O culto à padronização corporal no Brasil
Enviada em 31/05/2026
No Brasil, a padronização corporal manifesta-se pela valorização de corpos específicos, frequentemente associados à magreza, à definição muscular e à juventude. Atualmente, esse cenário é reforçado pelas redes sociais, que, muitas vezes, influenciam e manipulam a percepção coletiva sobre beleza, e o mercado consumidor, que incentiva a busca constante de produtos inseridos nos padrões impostos pela sociedade.
Nesse sentido, segundo Pierre Bourdieu, a sociedade atribui valor simbólico a determinadas características, transformando-as em formas de prestígio social. Tal realidade é observada nas redes sociais, onde influenciadores divulgam padrões corporais muitas vezes editados e irreais. Dessa forma, muitos usuários buscam adequar sua aparência a esses “corpos falsos” visando maior aceitação social. Assim, consequentemente, surgem problemas como comparações excessivas, baixa autoestima, insatisfação com a própria imagem e transtornos alimentares, como anorexia e bulimia.
Ainda nesse viés, é imperioso ressaltar o mercado consumidor como um importante agente dessa problemática. Como exemplo, estão as bonecas Barbie, inseridas, desde sua criação, em polêmicas relacionadas à padronização de seus brinquedos. Isso ocorre porque a representação de um corpo extremamente magro e de traços idealizados contribui para a disseminação de padrões estéticos pouco realistas. Dessa forma, desde a infância, muitos consumidores são expostos a modelos de beleza únicos, contribuindo para a manutenção da padronização corporal e de seus impactos negativos sobre a saúde física e mental dos indivíduos.

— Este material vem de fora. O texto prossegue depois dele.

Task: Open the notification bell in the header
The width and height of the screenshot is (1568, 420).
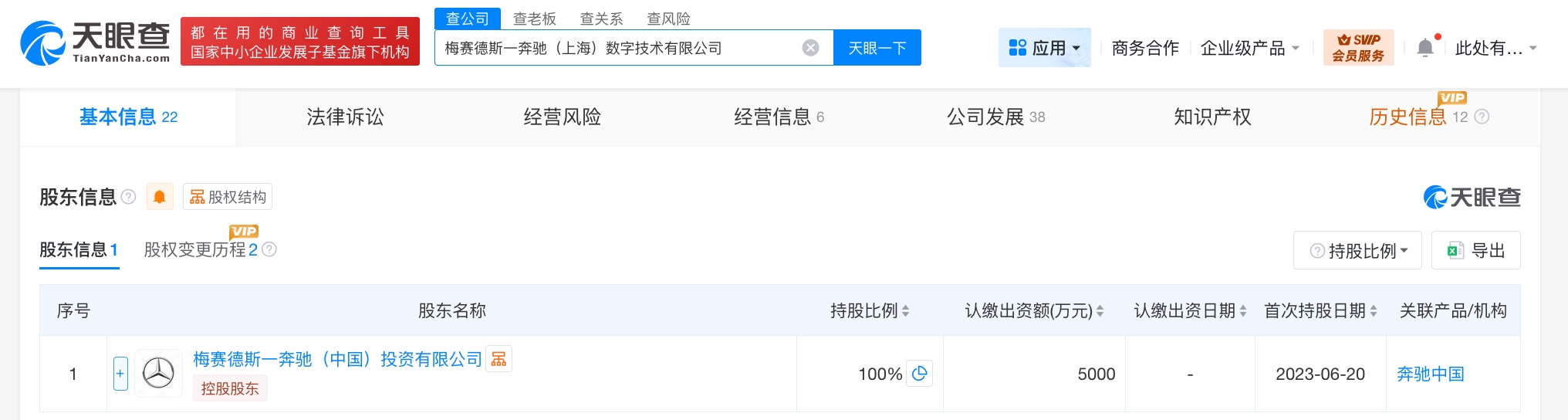Action: pos(1425,48)

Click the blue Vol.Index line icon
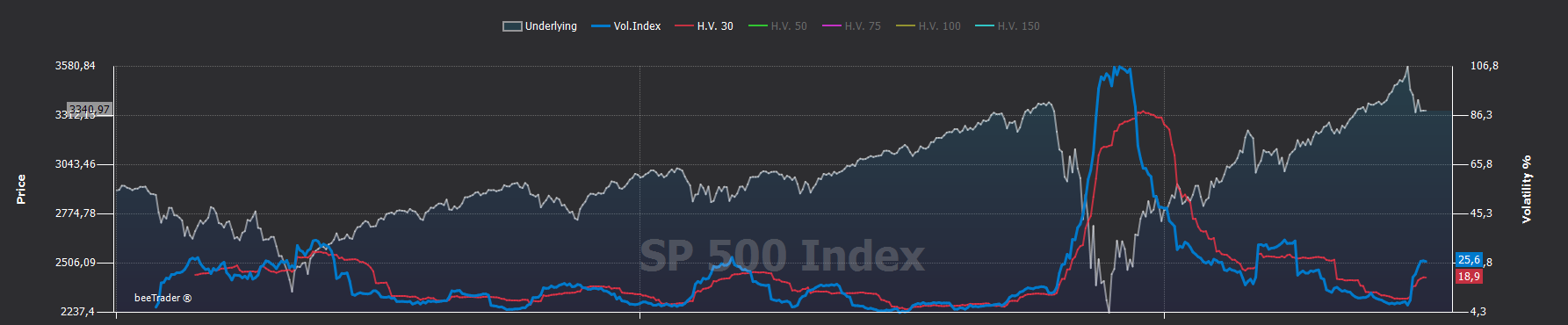coord(601,26)
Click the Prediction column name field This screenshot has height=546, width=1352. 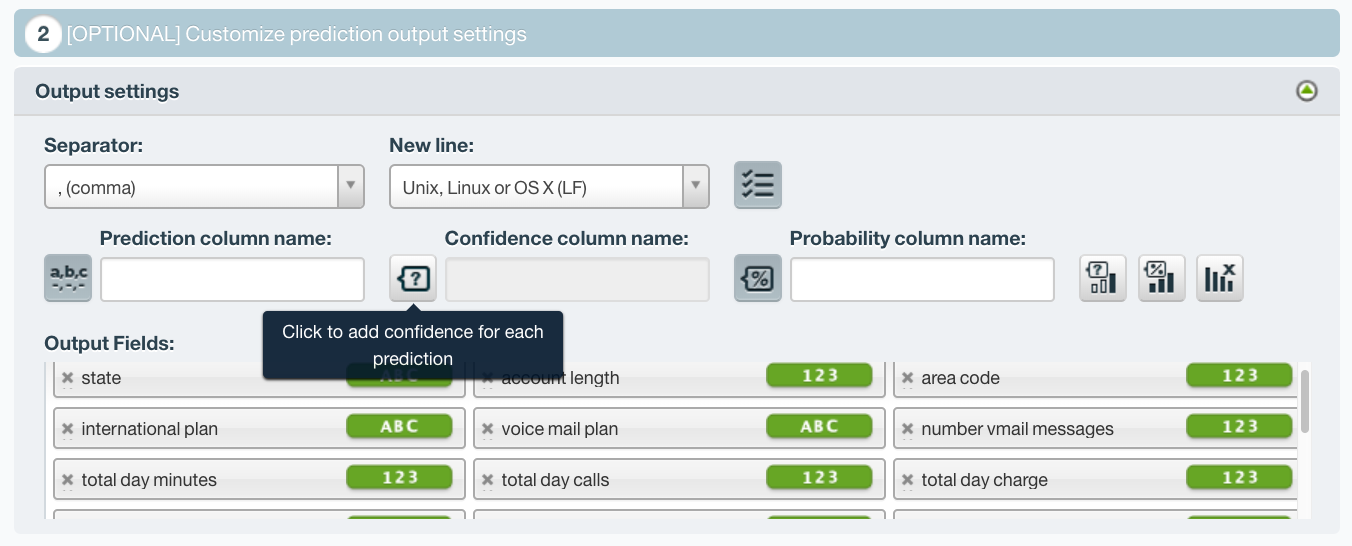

Em suma, é imprescindível que o Ministério da Educação promova, por meio de debates e palestras nas escolas, a educação midiática, a fim de reduzir as comparações excessivas e a ilusão gerada por corpos irreais difundidos, tanto na internet como em brinquedos. Ademais, o Ministério da Saúde, deve, por meio de campanhas, conscientizar a população sobre a saúde mental, autoestima e transtornos alimentares, com o objetivo de minimizar os impactos da padronização corporal na sociedade brasileira. Só assim, será possivel valorizar a diversidade corporal e construir uma sociedade mais inclusiva e livre de pressões estéticas.